*What is required*.
Nothing but the lines from the start of the entries through the line containing "STŘEVÍČKY, BALERINKY (185, 1375)" should appear in the answer, each given exactly.

*Dataset records*.
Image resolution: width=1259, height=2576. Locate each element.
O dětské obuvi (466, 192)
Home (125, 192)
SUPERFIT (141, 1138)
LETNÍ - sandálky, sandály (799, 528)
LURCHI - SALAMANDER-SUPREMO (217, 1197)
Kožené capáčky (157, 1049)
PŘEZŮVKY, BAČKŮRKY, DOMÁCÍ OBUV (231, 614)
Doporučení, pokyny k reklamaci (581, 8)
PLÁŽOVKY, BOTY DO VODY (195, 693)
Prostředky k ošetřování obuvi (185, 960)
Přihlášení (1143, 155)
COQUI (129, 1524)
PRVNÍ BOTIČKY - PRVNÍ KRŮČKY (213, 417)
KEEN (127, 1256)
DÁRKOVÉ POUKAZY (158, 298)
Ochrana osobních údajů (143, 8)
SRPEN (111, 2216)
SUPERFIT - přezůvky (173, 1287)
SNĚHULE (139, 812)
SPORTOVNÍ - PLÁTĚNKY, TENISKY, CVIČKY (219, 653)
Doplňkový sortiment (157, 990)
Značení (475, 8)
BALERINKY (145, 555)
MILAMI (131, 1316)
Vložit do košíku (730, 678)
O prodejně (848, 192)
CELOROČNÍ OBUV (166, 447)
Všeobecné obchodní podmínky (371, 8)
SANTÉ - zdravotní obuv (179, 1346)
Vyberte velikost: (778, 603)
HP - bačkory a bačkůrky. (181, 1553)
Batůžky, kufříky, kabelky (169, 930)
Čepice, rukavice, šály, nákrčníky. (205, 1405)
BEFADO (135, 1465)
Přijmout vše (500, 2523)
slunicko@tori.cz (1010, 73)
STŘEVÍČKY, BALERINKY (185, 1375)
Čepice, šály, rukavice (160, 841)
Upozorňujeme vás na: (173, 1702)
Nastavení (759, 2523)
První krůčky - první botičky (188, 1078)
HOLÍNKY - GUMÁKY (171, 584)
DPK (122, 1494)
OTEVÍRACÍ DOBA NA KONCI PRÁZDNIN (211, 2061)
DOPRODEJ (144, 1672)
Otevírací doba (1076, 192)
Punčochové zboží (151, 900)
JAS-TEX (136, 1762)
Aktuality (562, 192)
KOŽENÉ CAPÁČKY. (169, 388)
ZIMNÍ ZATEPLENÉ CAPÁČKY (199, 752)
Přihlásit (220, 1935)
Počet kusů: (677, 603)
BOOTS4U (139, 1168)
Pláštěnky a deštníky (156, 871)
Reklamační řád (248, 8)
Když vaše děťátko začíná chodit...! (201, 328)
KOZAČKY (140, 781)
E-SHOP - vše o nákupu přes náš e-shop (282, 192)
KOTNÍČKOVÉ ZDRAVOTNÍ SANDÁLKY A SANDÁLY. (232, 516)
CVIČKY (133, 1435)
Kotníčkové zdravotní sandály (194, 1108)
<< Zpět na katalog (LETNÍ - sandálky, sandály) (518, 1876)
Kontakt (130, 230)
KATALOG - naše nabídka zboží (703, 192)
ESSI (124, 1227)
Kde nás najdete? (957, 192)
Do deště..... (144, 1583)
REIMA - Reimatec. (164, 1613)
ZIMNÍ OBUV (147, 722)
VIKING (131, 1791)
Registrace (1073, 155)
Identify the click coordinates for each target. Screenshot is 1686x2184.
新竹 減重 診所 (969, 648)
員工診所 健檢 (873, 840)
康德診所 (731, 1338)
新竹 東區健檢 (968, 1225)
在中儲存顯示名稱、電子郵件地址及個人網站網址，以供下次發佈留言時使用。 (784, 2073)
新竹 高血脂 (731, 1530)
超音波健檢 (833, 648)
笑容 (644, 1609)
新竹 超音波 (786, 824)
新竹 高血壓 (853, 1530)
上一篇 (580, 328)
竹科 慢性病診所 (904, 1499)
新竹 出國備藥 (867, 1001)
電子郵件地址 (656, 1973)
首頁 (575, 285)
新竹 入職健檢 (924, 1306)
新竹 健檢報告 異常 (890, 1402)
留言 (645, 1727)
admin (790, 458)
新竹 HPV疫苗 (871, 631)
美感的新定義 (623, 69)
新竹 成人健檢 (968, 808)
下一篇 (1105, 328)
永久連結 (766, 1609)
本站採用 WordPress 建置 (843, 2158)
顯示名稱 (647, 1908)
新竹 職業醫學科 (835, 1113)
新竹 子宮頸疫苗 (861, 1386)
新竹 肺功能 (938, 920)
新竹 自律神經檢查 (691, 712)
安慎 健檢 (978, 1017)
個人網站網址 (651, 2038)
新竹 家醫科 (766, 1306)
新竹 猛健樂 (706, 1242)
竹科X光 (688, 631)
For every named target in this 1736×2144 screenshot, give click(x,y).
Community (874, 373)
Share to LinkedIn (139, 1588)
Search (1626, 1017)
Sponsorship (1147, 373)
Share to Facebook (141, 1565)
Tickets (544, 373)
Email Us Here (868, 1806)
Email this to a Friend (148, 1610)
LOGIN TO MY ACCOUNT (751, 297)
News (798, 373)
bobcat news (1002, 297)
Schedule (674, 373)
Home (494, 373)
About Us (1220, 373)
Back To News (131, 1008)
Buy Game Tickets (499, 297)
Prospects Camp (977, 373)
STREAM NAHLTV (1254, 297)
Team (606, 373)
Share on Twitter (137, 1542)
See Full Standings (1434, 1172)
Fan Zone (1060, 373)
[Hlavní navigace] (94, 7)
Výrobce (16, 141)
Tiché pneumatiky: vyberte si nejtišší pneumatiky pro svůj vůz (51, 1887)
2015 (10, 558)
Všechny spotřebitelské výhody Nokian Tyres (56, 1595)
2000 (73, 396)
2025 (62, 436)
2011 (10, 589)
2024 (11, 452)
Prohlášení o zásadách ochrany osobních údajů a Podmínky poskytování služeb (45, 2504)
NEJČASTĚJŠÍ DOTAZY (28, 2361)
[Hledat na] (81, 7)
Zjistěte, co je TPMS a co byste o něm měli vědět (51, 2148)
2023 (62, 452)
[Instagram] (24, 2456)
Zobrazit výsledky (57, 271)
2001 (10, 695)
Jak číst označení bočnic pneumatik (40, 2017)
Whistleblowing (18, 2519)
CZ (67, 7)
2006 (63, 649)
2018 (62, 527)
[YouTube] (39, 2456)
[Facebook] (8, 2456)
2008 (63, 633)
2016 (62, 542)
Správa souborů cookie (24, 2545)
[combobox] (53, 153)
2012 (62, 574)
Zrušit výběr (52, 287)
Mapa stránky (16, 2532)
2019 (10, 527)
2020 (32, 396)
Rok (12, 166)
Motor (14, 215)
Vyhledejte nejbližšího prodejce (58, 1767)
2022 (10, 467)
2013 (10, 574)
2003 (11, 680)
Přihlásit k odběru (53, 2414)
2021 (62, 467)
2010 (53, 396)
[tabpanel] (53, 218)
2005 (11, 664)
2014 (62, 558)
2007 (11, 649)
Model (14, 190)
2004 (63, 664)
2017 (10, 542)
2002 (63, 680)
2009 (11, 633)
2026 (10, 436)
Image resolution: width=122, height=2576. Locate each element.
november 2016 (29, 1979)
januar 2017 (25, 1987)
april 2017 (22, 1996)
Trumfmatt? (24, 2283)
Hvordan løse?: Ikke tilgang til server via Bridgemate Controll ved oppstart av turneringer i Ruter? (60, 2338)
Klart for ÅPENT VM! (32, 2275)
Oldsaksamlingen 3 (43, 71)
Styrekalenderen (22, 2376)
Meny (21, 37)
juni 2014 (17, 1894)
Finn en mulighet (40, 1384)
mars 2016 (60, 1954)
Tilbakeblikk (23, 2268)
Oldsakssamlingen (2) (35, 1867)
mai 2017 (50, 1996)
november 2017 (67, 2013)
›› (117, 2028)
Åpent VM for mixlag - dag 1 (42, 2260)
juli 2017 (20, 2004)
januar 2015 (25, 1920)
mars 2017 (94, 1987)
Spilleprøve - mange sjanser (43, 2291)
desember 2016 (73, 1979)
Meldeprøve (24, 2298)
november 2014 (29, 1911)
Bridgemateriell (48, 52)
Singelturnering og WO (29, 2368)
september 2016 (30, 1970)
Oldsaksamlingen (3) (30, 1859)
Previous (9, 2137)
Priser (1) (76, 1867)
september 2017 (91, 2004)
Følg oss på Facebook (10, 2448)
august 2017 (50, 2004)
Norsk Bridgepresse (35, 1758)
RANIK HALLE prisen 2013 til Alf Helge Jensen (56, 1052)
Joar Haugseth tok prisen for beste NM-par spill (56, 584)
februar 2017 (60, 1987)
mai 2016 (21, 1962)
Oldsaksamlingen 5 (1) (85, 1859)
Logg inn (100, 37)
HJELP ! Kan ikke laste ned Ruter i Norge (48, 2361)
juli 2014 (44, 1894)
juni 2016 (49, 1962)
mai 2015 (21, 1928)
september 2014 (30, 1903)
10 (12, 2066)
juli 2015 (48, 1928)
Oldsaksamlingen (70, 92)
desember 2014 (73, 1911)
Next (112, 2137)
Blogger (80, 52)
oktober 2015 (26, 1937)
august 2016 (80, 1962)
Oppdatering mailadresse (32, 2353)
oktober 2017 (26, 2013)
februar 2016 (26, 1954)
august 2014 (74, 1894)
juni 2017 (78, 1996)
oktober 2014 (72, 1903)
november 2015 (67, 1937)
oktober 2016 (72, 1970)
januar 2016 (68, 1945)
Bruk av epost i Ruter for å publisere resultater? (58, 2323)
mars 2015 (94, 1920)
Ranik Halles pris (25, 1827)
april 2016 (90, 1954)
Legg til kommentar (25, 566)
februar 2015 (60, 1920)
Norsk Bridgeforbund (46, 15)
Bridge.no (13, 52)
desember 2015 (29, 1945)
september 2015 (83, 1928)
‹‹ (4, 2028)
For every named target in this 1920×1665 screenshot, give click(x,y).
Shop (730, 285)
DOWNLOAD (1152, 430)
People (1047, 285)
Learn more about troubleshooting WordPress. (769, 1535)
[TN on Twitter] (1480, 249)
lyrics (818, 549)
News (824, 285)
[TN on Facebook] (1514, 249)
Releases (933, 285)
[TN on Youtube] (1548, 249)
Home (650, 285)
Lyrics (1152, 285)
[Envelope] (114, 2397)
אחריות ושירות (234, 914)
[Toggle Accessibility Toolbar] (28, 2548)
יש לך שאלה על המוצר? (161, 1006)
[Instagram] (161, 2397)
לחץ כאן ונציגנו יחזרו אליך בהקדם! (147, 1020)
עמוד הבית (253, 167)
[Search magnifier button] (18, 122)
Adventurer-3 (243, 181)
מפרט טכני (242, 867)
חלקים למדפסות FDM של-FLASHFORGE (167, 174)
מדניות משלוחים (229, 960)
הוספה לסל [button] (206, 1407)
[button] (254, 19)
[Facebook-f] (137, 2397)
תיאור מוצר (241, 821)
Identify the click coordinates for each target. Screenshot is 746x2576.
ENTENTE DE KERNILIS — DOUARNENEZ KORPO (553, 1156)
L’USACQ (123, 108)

*Task result*.
Image resolution: width=1259, height=2576. Locate each element.
O dětské obuvi (466, 192)
Home (125, 192)
SUPERFIT (141, 1138)
LETNÍ - sandálky, sandály (799, 528)
LURCHI - SALAMANDER-SUPREMO (217, 1197)
Kožené capáčky (157, 1049)
PŘEZŮVKY, BAČKŮRKY, DOMÁCÍ OBUV (231, 614)
Doporučení, pokyny k reklamaci (581, 8)
PLÁŽOVKY, BOTY DO VODY (195, 693)
Prostředky k ošetřování obuvi (185, 960)
Přihlášení (1143, 155)
COQUI (129, 1524)
PRVNÍ BOTIČKY - PRVNÍ KRŮČKY (213, 417)
KEEN (127, 1256)
DÁRKOVÉ POUKAZY (158, 298)
Ochrana osobních údajů (143, 8)
SRPEN (111, 2216)
SUPERFIT - přezůvky (173, 1287)
SNĚHULE (139, 812)
SPORTOVNÍ - PLÁTĚNKY, TENISKY, CVIČKY (219, 653)
Doplňkový sortiment (157, 990)
Značení (475, 8)
BALERINKY (145, 555)
MILAMI (131, 1316)
Vložit do košíku (730, 678)
O prodejně (848, 192)
CELOROČNÍ OBUV (166, 447)
Všeobecné obchodní podmínky (371, 8)
SANTÉ - zdravotní obuv (179, 1346)
Vyberte velikost: (778, 603)
HP - bačkory a bačkůrky. (181, 1553)
Batůžky, kufříky, kabelky (169, 930)
Čepice, rukavice, šály, nákrčníky. (205, 1405)
BEFADO (135, 1465)
Přijmout vše (500, 2523)
slunicko@tori.cz (1010, 73)
STŘEVÍČKY, BALERINKY (185, 1375)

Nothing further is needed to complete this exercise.